# Task details:
Format everything from the line containing "Describe the element" down to the line containing "at that location." as a JSON list of strings, one string per line, with blank lines left out.

# Data for analysis:
------------------------------------------------
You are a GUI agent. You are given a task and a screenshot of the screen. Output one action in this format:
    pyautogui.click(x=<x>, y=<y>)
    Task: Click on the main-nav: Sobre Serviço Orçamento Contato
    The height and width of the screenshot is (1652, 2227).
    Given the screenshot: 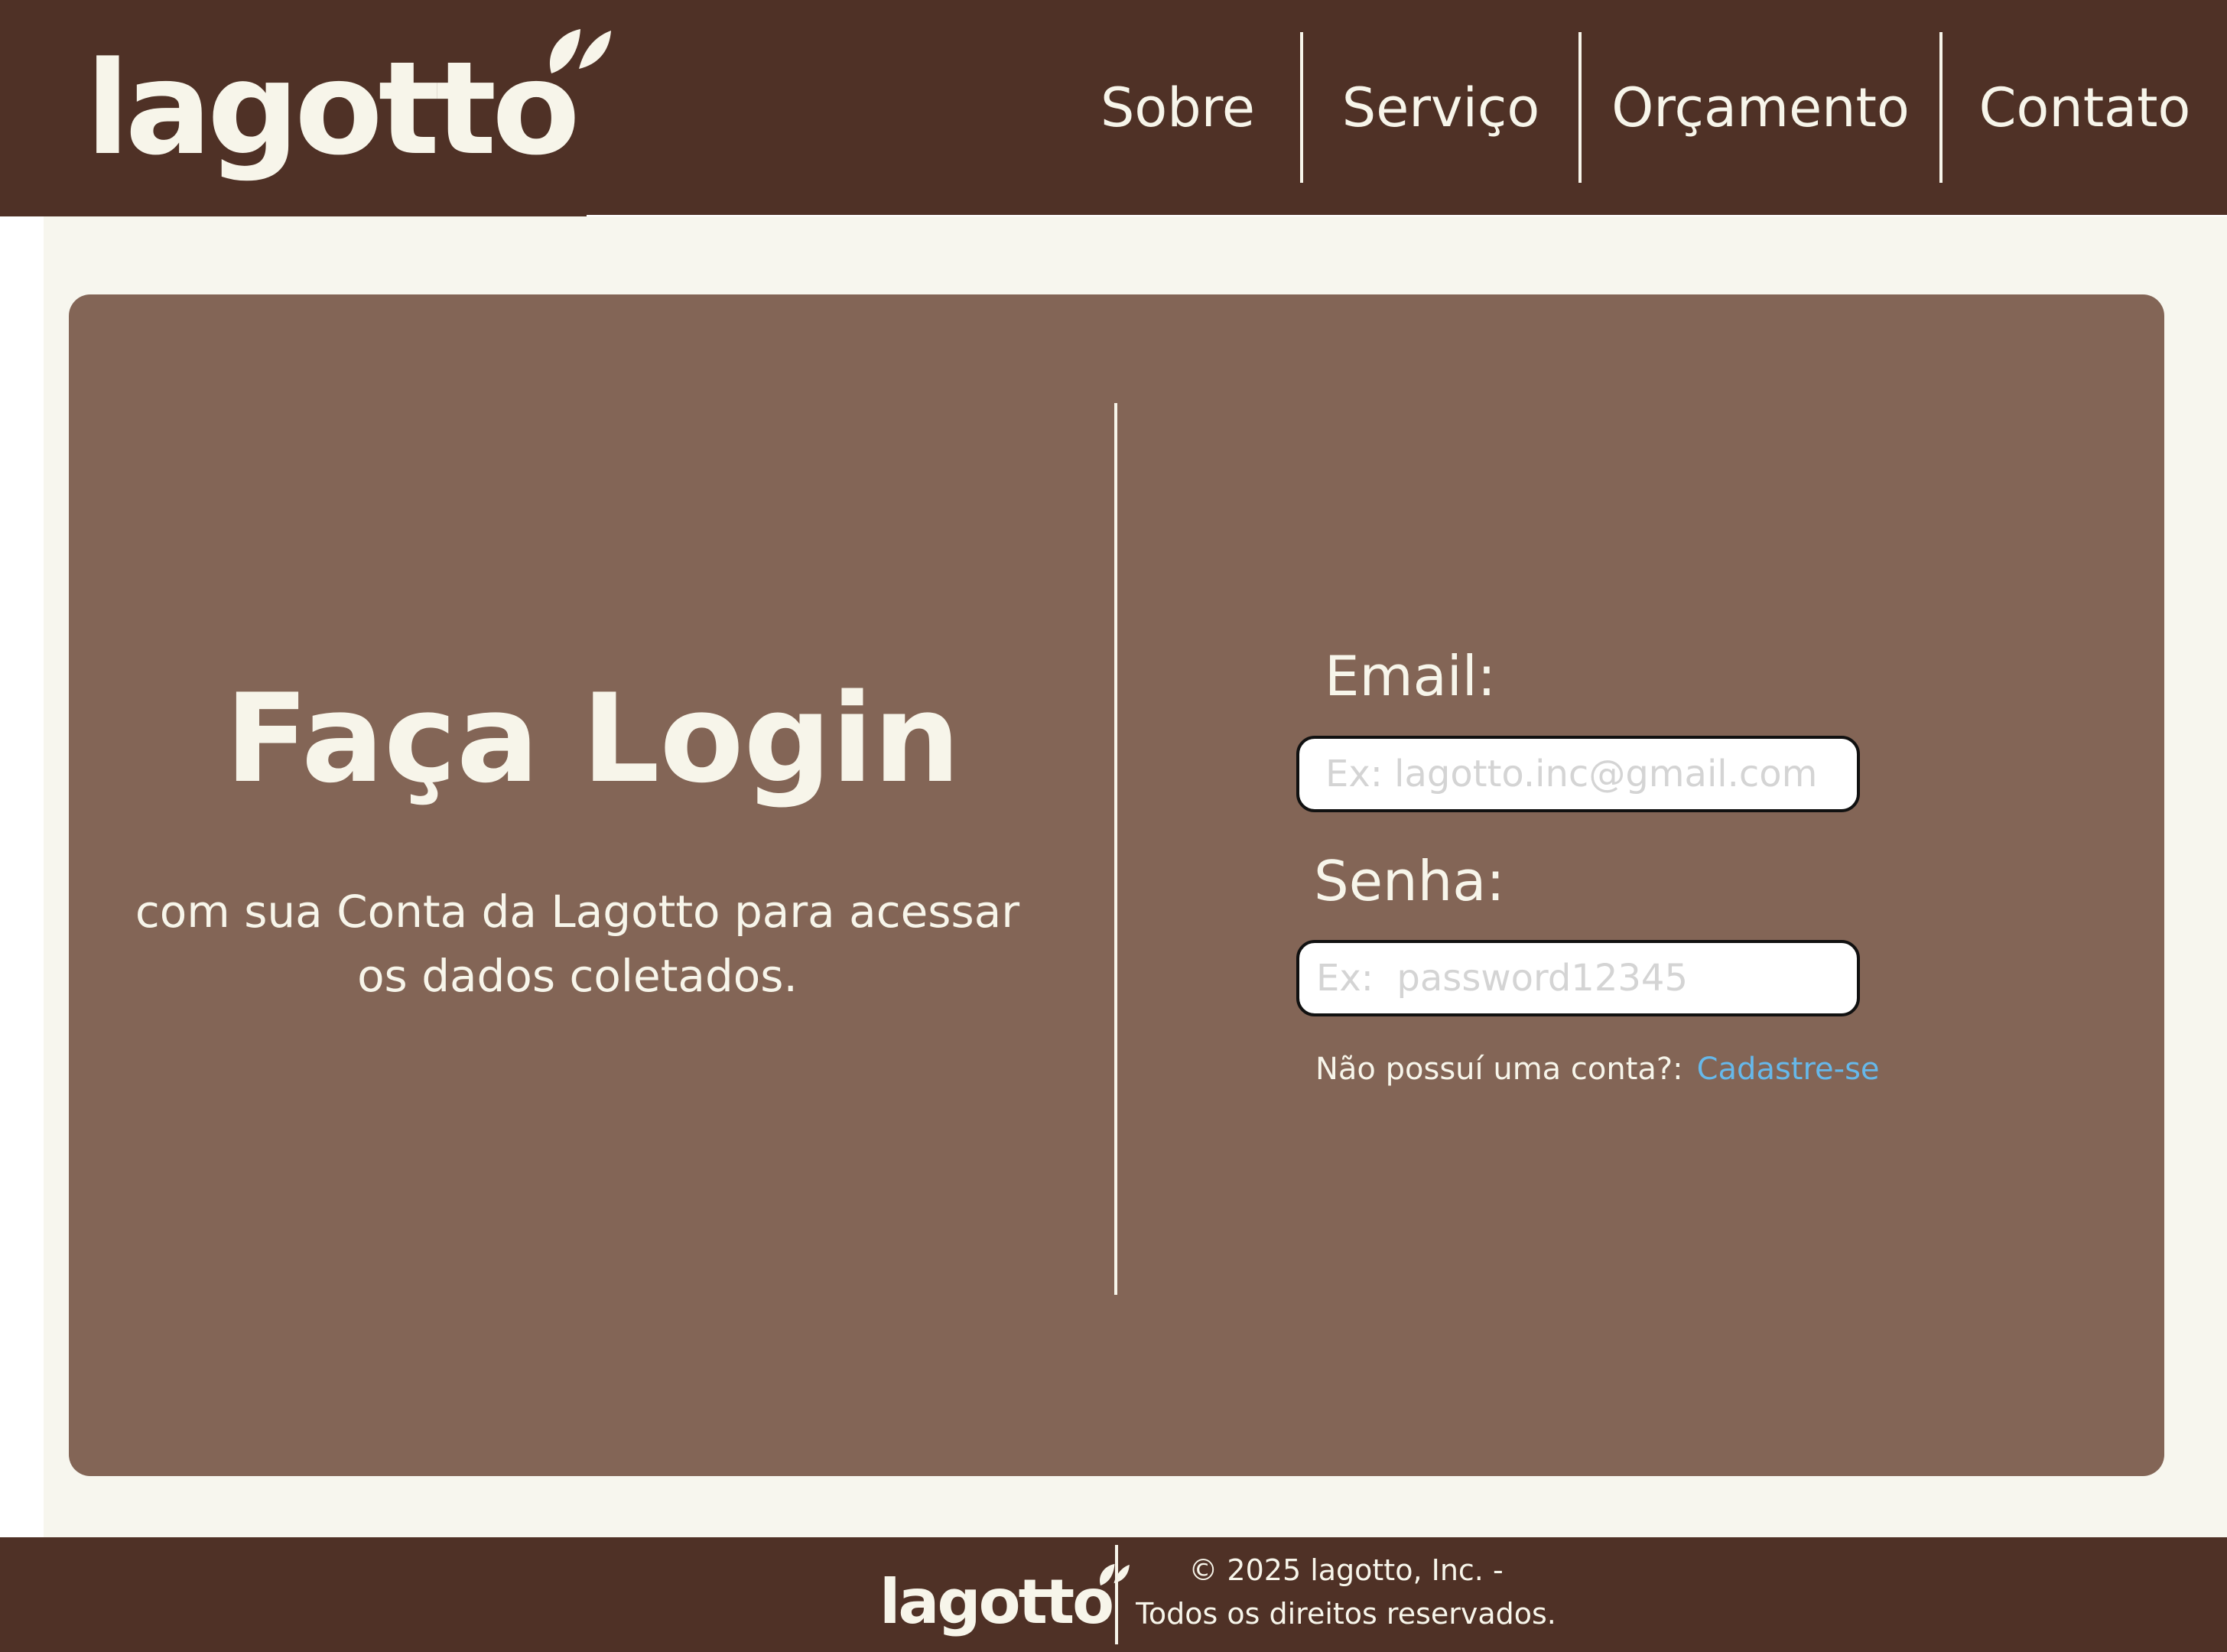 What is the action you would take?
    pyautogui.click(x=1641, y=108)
------------------------------------------------
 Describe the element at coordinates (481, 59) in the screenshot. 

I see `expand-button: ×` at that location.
------------------------------------------------
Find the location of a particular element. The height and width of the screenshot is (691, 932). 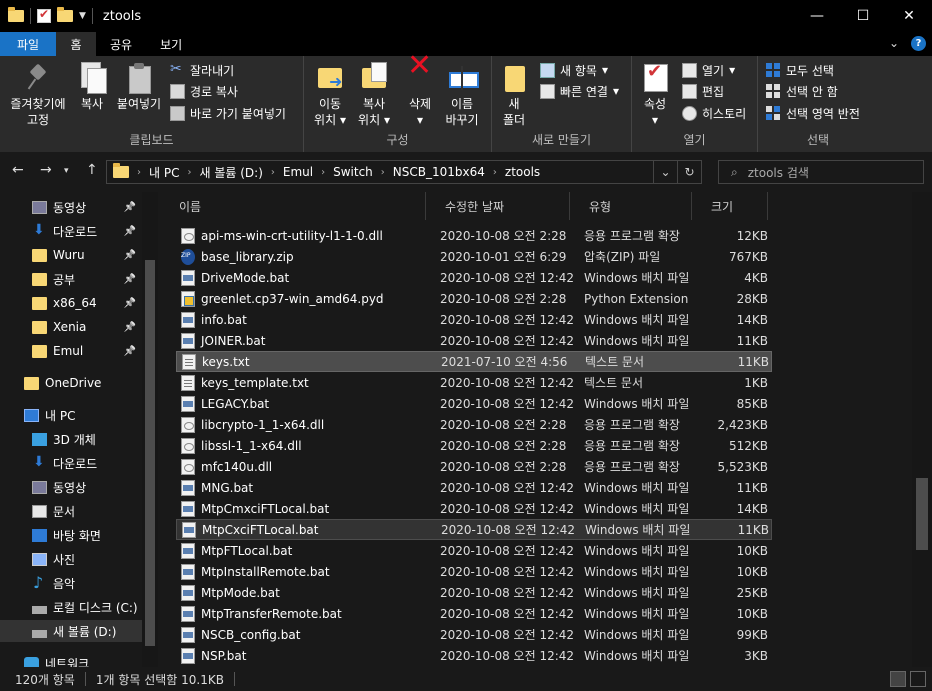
------------------------------------------------
# Exercise output:
[
  " Describe the element at coordinates (481, 59) in the screenshot. ",
  "I see `expand-button: ×` at that location."
]